Ketika tanah air kita terjajah oleh bangsa Belanda, nama resmi yang digunakan adalah Nederlandsch- Indie (Hindia Belanda), sedangkan pemerintah pendudukan Jepang 1942-1945 memakai istilah To-Indo (Hindia Timur). Eduard Douwes Dekker (1820-1887), yang dikenal dengan nama samaran Multatuli, pernah mengusulkan nama yang spesifik untuk menyebutkan kepulauan tanah air kita, yaitu Insulinde, yang artinya juga "Kepulauan Hindia" (bahasa Latin insula berarti pulau). Tetapi rupanya nama Insulinde ini ku rang populer. Bagi orang Bandung,Insulinde mungkin cuma dikenal sebagai nama toko buku yang pernah ada di Jalan Otista.
Nusantara
Pada tahun 1920-an, Ernest Francois Eugene Douwes Dekker (1879-1950), yang kita kenal sebagai Dr. Setiabudi (beliau adalah cucu dari adik Multatuli), memopulerkan suatu nama untuk tanah air kita yang tidak mengandung unsur kata "India". Nama itu tiada lain adalah Nusantara, suatu istilah yang telah tenggelam berabad-abad lamanya. Setiabudi mengambil nama itu dari Pararaton, naskah kuno zaman Majapahit yang ditemukan di Bali pada akhir abad ke-19 lalu diterjemahkan oleh J.L.A. Brandes dan diterbitkan oleh Nicholaas Johannes Krom pada tahun 1920.Namun perlu dicatat bahwa pengertian Nusantara yang diusulkan Setiabudi jauh berbeda dengan pengertian, nusantara zaman Majapahit. Pada masa Majapahit Nusantara digunakan untuk menyebutkan pulau-pulau di luar Jawa (antara dalam bahasa Sansekerta artinya luar, seberang) sebagai lawan dari Jawadwipa (Pulau Jawa).

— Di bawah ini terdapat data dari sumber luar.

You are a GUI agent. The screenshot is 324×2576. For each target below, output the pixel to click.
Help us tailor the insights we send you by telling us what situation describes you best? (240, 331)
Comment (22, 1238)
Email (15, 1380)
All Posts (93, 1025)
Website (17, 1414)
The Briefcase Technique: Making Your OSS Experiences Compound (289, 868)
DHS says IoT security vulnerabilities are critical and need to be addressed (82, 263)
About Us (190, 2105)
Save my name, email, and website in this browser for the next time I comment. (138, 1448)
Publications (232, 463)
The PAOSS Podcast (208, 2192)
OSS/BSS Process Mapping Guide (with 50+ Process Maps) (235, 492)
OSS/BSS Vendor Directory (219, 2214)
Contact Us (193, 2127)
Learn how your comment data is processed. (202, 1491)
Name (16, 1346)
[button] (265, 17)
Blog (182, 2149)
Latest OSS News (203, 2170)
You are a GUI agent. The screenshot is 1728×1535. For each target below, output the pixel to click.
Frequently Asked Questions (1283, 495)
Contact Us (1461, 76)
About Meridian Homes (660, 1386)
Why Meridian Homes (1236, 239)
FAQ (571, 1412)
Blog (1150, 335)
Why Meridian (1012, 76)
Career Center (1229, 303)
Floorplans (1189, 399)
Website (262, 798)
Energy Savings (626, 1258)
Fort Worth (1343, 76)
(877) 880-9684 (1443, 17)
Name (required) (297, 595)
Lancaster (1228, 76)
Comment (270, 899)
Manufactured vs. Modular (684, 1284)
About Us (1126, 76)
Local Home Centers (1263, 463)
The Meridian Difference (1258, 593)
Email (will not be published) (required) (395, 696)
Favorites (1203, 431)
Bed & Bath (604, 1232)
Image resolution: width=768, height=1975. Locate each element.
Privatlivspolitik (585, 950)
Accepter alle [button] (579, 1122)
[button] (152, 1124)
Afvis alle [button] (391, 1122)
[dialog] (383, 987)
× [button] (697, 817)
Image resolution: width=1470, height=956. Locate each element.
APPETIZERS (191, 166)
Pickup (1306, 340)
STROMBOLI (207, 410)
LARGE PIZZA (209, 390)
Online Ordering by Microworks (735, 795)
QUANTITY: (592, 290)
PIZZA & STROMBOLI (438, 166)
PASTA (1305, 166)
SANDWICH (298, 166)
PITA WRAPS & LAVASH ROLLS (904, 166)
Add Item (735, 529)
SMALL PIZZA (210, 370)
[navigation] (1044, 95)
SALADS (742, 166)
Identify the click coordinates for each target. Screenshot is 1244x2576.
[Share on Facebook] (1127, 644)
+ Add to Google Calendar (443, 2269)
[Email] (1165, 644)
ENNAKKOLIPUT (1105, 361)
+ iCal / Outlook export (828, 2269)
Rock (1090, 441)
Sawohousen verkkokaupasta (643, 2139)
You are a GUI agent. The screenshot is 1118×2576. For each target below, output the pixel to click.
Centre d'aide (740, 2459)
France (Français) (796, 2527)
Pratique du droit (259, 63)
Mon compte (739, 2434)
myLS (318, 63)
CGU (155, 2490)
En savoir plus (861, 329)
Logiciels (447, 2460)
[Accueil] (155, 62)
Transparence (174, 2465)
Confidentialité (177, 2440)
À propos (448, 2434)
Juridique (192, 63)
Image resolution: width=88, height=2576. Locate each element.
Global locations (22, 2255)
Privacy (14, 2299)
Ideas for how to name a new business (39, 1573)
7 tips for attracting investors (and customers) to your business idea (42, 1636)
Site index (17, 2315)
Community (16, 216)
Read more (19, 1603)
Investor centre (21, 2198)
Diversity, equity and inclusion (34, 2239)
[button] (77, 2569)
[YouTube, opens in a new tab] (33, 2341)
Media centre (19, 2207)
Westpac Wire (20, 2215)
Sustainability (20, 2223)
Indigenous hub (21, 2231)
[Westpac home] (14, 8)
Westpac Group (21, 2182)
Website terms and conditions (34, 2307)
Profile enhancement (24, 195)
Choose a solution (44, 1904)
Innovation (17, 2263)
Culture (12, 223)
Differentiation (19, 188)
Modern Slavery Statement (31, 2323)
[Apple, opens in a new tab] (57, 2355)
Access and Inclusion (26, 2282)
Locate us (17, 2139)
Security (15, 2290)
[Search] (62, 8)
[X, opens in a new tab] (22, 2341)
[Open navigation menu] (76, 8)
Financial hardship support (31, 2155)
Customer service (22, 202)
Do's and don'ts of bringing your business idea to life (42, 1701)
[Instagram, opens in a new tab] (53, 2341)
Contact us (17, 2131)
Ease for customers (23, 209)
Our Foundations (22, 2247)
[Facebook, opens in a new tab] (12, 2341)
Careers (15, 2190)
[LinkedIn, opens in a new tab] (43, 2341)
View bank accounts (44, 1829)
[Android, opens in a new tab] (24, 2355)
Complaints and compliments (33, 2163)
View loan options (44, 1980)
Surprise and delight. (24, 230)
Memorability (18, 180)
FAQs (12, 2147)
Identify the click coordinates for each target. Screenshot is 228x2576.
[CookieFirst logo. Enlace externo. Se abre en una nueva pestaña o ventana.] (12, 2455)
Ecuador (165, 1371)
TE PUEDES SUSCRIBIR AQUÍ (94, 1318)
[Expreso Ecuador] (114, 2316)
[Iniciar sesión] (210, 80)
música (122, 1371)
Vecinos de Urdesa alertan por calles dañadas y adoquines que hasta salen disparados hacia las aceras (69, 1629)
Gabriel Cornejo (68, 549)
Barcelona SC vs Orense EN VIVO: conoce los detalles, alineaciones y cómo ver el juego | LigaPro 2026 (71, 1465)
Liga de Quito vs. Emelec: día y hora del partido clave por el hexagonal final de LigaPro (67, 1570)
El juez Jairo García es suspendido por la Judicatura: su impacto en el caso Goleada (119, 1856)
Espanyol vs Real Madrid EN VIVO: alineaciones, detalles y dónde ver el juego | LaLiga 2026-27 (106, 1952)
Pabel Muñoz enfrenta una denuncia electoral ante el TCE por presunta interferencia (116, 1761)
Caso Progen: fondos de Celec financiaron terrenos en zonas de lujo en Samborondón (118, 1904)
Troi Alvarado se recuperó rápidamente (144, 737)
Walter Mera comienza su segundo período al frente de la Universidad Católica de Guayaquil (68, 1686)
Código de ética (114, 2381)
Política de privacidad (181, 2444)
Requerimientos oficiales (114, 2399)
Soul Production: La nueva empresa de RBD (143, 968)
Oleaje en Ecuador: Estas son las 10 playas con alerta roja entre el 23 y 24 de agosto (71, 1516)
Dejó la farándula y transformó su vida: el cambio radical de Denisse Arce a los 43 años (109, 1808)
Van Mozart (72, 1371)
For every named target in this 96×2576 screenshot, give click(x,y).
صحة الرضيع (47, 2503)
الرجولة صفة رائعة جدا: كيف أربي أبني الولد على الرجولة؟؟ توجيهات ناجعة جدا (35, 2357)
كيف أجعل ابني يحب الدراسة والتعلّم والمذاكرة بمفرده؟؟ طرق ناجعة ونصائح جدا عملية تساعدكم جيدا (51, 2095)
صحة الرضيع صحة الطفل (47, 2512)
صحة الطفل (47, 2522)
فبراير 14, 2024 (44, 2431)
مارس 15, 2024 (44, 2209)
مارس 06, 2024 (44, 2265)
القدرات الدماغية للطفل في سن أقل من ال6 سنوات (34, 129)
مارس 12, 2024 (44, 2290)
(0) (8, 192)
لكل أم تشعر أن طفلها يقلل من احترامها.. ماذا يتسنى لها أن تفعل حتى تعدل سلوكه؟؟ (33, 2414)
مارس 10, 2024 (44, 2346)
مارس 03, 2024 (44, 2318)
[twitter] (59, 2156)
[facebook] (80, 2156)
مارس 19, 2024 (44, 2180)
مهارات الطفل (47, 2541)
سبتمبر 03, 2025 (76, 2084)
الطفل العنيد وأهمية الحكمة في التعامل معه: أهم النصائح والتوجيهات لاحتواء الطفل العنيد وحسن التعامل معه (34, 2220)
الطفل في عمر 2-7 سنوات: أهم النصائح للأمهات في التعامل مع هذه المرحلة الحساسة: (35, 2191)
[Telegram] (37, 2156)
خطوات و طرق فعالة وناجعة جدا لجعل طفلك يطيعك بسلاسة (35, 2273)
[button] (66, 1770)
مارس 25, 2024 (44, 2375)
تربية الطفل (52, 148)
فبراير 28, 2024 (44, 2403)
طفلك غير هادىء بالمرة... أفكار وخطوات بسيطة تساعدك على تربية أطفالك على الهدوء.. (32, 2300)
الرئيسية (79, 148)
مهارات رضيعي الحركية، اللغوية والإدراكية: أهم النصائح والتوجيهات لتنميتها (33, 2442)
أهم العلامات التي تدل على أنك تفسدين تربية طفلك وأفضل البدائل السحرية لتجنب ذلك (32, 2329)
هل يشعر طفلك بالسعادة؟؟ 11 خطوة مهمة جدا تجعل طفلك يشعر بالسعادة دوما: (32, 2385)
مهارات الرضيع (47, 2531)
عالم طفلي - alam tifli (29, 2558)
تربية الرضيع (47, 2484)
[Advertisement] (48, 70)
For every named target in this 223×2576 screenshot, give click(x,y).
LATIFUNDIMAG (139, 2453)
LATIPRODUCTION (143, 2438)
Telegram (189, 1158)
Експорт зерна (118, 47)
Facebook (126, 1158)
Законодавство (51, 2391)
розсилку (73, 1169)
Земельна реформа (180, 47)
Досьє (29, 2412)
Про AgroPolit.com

Kita tentu pernah mendengar Sumpah Palapa dari Gajah Mada, Lamun huwus kalah nusantara, isun amukti palapa" (Jika telah kalah pulau-pulau seberang, barulah saya menikmati istirahat). Oleh Dr. Setiabudi kata nusantara zaman Majapahit yang berkonotasi jahiliyah(kerendahan peradaban) itu diberi pengertian yang nasionalistis. Dengan mengambil kata Melayu asli antara, maka Nusantara kini memiliki arti yang baru yaitu "nusa di antara dua benua dan dua samudra", sehingga Jawa pun termasuk dalam definisi nusantara yang modern. Istilah nusantara dari Setiabudi ini dengan cepat menjadi populer penggunaannya sebagai alternatif dari nama Hindia Belanda.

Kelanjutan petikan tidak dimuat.